I love Sheckley. I’ve never read Richard Matheson’s short fiction. Terry Carr’s short fiction is supposedly rather good (he’s primarily known as an editor of course). And Avram Davidson is still an unknown quantity—I do adore the Leo and Diane Dillon cover.
1. Third From the Sun, Richard Matheson (1955)
(Gene Szafran’s horrid cover for the 1970 edition)
From the back cover: “Extraordinary, hair-raising science fiction that makes you believe you are there! Meet Loolie from Venus—she ads in mags for mates with like fixtures!
Move with the time traveler to a civilization where dirty post-cards are pictures of… food!
Ride on the last space ship leaving… for earth!
Fall in love with Lover—she wants to wrap her warm, pink mind around yours!
Live dangerously and adventurously with Richard Matheson who can make the unbelievable seem true.”
2. Untouched by Human Hands, Robert Sheckley (1954)
(Uncredited cover for the 1967 edition)
From the back cover for a different edition: “These thirteen tales, untouched even by the hands of anthologists, may remind some of you of the brightest days of ‘Unknown Worlds,’ and others of Shirley Jackson or John Collier. Some are interplanetary, some supernatural; some chilling, some comic. All are delightfully fresh in concept, development and writing.”
3. The Light at the End of the Universe, Terry Carr (1976)

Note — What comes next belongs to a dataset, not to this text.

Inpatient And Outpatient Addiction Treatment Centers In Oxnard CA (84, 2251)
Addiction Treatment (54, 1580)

(Mike Presley’s cover for the 1976 edition)
From the back cover: “After 13 years as the most popular editor in SF, the incredible talent of Terry Carr is ‘Discovered.” He has been called the editor with impeccable taste, the man who knows which stories will be Hugo and Nebula award winners months before he puts them in his justly-famous BEST SF OF THE YEAR series. But the shadow-life of Terry Carr is a side of him the millions of readers of his collections seem unaware exists. He is the creator of new universes, new worlds that rival the finest creations he has anthologized. He is a fantasist of the first rank. Now, at last, Carr emerges from the closet with his first book of stories; fifteen magicks of the mind that comprise, quite simply, one of the best books of SF and fantasy you will be ever privileged to read.”
4. The Phoenix and the Mirror, Avram Davidson (1969)
(Diane and Leo Dillon’s cover for the 1969 edition)
From the inside flap: “Against the backdrop of a hauntingly familiar yet unpredictable otherworld, Avram Davidson casts the adventures of the sorcerer known as Vergil Magus: Vergil’s first goal was to construct a mirror that had never before reflected a human face. It was an almost impossible task, but when it was finally completed the face that appeared on the mirror’s surface was that of Princess Laura of Carsus, and Vergil fell in love with her beautiful reflection. But to find and win the Princess herself, Vergil had to undertake a long and hazardous journey… and at the end of it he would meet the demon power of the Phoenix itself.”